MPAs are defined by the International Union for Conservation of Nature (IUCN) as “any area of intertidal or subtidal terrain, together with its overlying water and associated flora, fauna, historical and cultural features, which has been reserved by law or other effective means to protect part or all of the enclosed environment” (1). The ocean covers over 70% of the Earth and provides essential ecosystem services and yet only 7.56% of the ocean is protected and 2.05% is no-take zones, meaning industries such as commercial fishing, mining, drilling, or other extractive activities are not permitted (2). Recent years have seen an increased push for ocean conservation, partly due to the negative impact of declining ocean health on ecosystem services. It is becoming more evident that human impact not only has a deleterious effect on the terrestrial environment, but also on the marine environment. Though ocean conservation poses different challenges, such as the difficulty of in situ research in a marine context and imposing boundaries on a fluid environment, the decline in ocean health has promoted global movement towards improving ocean conservation. 

In 2010, the UN CBD set out 20 targets, known as the Aichi Targets, in their strategic plan for 2011-2020 (3). The targets are aimed at improving global biodiversity, including improving marine health. Target 11 of the strategic plan states:

“By 2020, at least 17 percent of terrestrial and inland water, and 10 percent of coastal and marine areas, especially areas of particular importance for biodiversity and ecosystem services, are conserved through effectively and equitably managed, ecologically representative and well-connected systems of protected areas and other effective area-based conservation measures and integrated into the wider landscapes and seascapes.”

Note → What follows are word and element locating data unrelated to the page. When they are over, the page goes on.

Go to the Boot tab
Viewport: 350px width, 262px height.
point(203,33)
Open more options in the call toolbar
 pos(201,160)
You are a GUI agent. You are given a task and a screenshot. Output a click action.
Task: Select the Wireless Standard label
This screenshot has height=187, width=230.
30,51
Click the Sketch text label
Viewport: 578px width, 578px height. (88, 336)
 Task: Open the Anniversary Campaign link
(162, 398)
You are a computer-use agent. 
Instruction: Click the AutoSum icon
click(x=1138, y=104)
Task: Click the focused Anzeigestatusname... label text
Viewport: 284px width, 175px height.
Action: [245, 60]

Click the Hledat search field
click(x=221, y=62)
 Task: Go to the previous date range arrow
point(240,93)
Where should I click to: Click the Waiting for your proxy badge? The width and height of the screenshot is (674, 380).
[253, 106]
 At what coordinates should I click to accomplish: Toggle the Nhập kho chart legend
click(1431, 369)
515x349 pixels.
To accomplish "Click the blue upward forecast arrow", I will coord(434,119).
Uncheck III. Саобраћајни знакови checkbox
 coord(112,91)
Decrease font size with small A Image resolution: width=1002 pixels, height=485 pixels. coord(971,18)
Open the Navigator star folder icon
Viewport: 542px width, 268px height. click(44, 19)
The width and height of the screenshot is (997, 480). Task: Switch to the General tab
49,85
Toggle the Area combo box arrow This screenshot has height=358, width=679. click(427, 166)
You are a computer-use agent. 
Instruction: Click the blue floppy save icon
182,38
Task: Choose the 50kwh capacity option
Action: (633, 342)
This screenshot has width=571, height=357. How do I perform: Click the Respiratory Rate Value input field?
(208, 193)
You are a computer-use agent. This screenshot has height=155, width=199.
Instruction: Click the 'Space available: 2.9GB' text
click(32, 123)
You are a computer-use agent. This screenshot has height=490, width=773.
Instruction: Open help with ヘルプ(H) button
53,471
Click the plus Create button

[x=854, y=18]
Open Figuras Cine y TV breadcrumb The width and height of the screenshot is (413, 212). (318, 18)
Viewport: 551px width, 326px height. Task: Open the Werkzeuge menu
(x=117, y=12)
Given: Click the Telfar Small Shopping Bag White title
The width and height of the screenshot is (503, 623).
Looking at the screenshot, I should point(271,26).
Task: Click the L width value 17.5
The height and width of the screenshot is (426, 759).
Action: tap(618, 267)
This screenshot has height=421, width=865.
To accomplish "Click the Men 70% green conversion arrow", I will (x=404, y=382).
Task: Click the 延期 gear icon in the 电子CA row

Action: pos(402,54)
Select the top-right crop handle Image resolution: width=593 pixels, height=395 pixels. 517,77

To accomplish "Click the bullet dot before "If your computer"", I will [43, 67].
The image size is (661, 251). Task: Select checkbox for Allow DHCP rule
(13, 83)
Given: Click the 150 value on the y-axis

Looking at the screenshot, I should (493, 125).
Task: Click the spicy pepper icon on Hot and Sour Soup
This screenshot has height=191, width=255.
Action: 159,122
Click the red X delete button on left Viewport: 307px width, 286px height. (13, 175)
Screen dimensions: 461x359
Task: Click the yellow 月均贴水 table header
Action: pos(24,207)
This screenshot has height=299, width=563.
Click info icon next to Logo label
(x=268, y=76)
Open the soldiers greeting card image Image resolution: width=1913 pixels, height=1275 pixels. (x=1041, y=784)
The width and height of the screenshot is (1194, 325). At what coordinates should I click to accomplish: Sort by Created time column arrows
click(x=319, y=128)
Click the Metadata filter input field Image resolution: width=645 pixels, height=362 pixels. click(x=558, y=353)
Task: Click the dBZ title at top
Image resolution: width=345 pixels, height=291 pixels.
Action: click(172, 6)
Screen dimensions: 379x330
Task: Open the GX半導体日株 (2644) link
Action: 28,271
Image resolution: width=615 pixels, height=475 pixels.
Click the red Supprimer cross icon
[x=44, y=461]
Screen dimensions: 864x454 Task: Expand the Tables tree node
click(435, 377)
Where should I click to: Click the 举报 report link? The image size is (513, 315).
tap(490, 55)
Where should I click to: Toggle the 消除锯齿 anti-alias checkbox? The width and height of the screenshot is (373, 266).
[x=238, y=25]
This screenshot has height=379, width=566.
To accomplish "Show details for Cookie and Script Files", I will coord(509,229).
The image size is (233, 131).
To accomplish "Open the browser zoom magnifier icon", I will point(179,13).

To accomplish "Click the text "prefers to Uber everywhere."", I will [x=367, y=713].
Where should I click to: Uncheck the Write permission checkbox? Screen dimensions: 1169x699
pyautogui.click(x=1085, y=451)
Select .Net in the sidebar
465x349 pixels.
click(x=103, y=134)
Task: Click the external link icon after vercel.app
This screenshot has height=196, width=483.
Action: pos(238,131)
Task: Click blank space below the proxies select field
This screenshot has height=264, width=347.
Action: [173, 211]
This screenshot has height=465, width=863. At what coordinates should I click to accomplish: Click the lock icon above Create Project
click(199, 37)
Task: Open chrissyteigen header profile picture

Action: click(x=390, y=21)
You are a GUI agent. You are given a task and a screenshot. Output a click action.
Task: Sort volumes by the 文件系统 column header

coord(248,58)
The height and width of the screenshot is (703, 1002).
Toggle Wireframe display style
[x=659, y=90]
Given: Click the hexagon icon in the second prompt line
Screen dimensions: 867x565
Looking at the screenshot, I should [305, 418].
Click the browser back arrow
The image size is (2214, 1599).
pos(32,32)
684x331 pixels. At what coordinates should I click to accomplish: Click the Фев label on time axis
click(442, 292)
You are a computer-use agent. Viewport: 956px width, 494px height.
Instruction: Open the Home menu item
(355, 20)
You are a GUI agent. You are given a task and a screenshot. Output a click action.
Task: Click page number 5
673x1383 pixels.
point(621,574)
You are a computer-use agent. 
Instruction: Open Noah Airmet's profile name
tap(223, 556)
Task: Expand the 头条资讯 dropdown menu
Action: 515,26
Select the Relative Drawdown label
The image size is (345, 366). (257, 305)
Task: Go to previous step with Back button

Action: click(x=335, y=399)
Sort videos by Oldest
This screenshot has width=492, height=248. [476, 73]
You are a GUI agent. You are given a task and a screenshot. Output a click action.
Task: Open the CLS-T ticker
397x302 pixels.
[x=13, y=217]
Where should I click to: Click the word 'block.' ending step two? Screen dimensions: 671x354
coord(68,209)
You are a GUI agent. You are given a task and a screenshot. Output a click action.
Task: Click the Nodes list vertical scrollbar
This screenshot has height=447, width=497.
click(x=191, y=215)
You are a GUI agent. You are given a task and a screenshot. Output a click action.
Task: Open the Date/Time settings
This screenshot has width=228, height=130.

Figure 1: Map of MPAs and OECMs across the globe. Credit: INEP-WCMC and IUCN (2)

In the years following, many countries, including Canada, have worked to meet the goal of increasing marine protection by establishing MPAs and other effective area-based conservation measures (OECMs). For an introduction to MPAs on a global scale, refer to CPCIL’s blog post, “Why MPAs are the World’s Underwater Parks and Aquatic Lifeline.

Canada's Approach to MPAS

MPAs are essential for conserving marine environments and ecosystem services. In 2015, Canada committed to reaching Aichi Target 11 by 2020 and in 2016, the Canadian government developed a five-pronged approach to achieving this goal (4):

  1. Complete established processes for MPAs already underway 
  2. Establish new, large MPAs in offshore areas
  3. Target areas that are under pressure from human activity
  4. Advance other effective area-based conservation measures
  5. Establish MPAs faster and more effectively

By following the above plan and adhering to standards set by the IUCN and the CBD, Canada has achieved its goal. With the longest coastline in the world and a vast expanse of marine ecosystems, protecting 10% is not insignificant. Currently, Canada has 14 established MPAs, which make up 6% of Canada’s coastal and marine environments, with the additional 4% of protected coastal and marine environment being OECMs.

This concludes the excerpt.